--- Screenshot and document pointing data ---
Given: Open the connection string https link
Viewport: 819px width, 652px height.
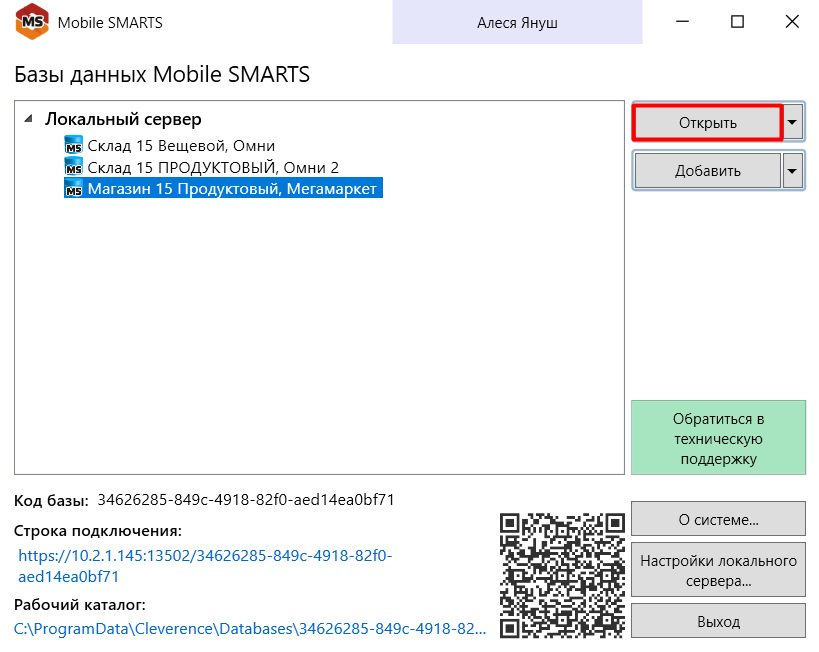Looking at the screenshot, I should (x=205, y=566).
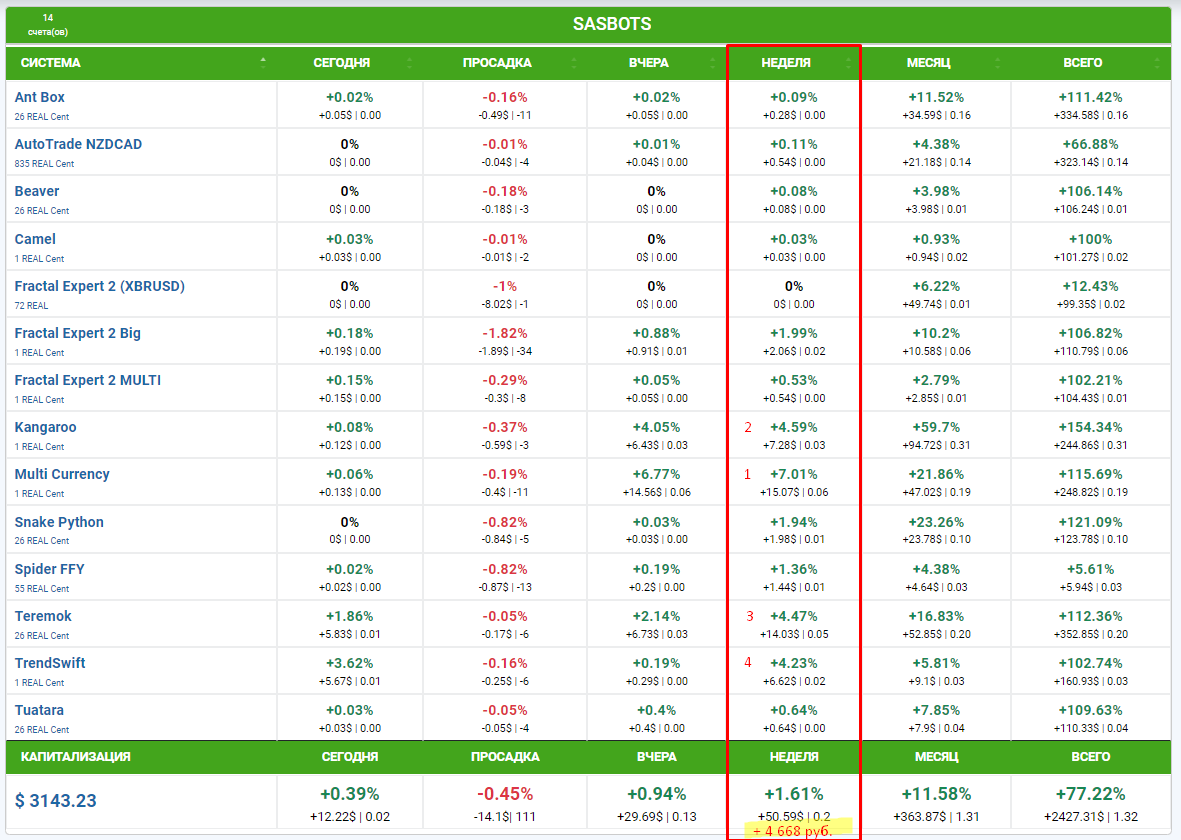Select the Spider FFY link
The image size is (1181, 840).
(x=49, y=569)
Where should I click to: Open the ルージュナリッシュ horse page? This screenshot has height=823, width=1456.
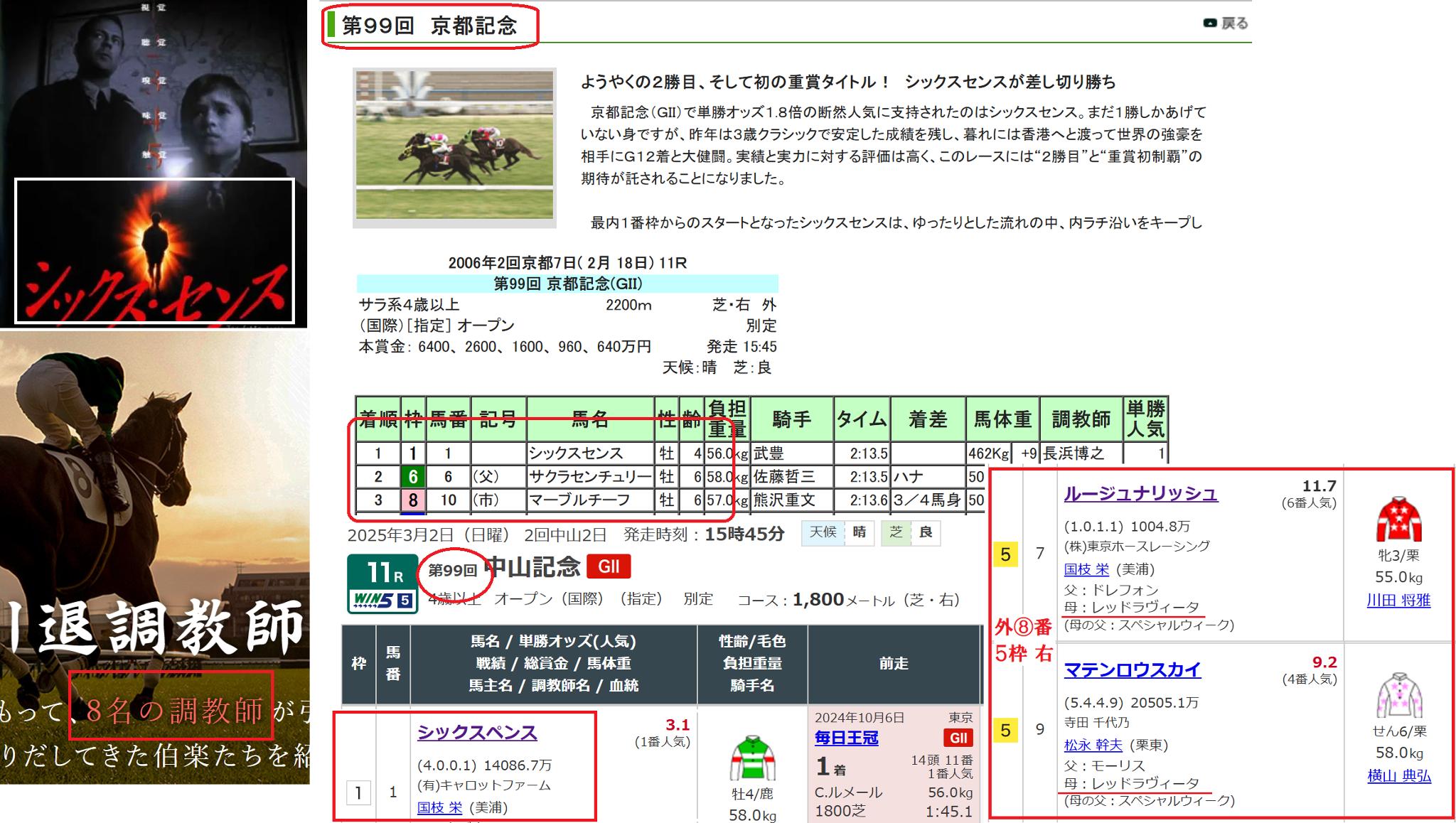1140,494
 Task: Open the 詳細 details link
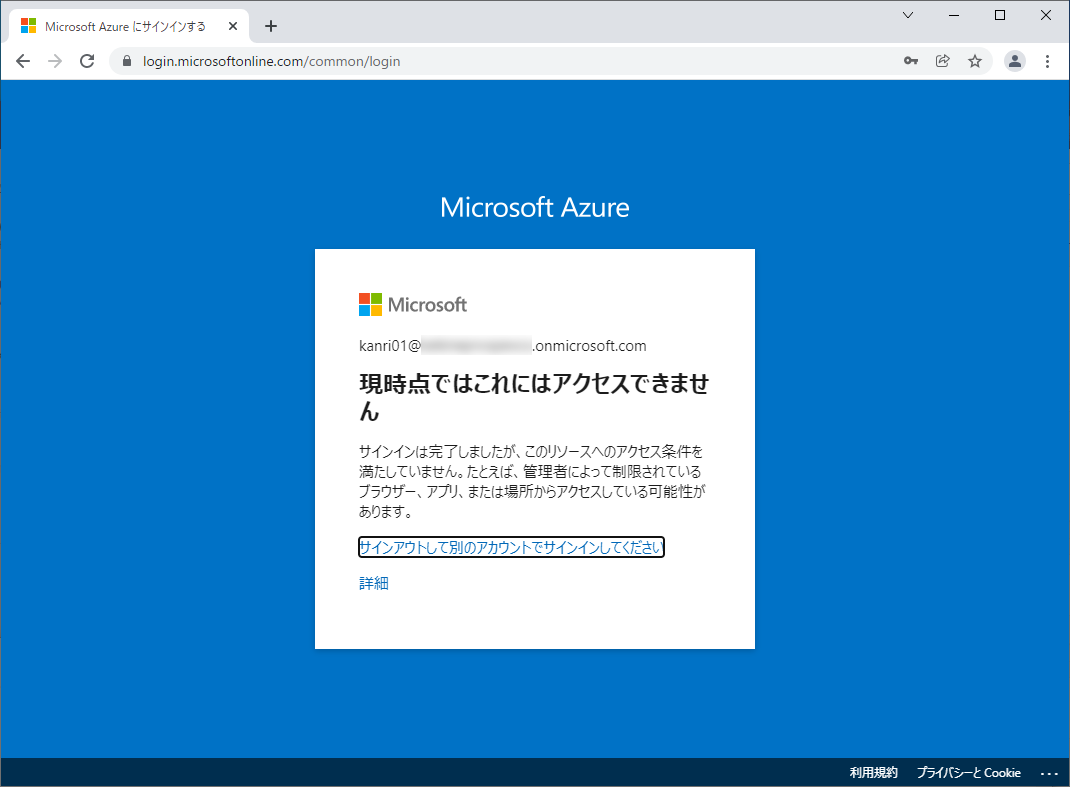pos(373,582)
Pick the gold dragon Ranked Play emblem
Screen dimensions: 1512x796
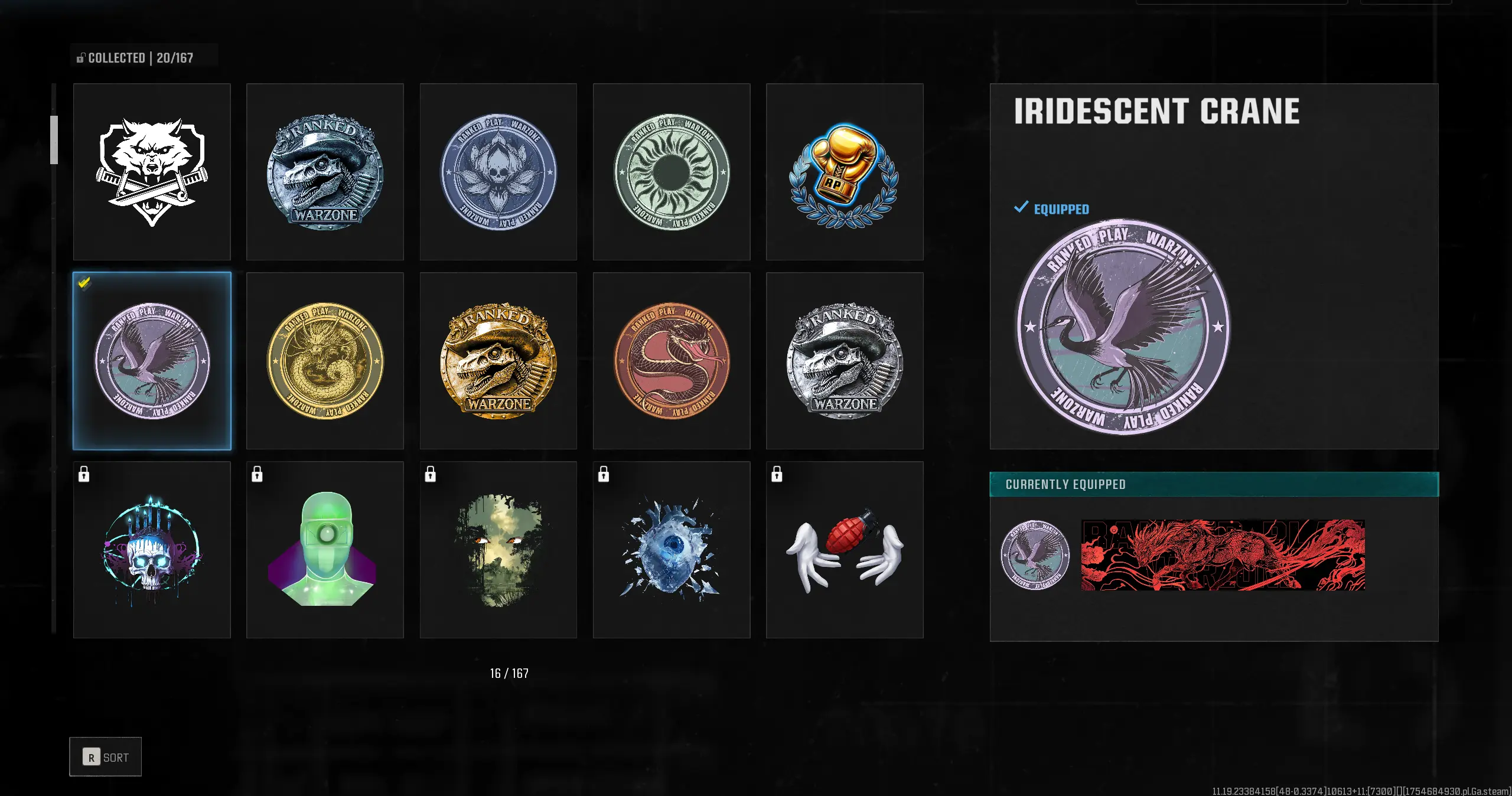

--- BRIEF ---
Print every one of the rows above word for word, leaving out the pictures.

--- WRITTEN RESPONSE ---
Given: Open the connection string https link
Viewport: 819px width, 652px height.
Looking at the screenshot, I should (x=205, y=566).
Select the Spider FFY link
The image size is (1181, 840).
(x=49, y=569)
Where should I click to: Open the ルージュナリッシュ horse page? This screenshot has height=823, width=1456.
1140,494
 Task: Open the 詳細 details link
pos(373,582)
Pick the gold dragon Ranked Play emblem
Screen dimensions: 1512x796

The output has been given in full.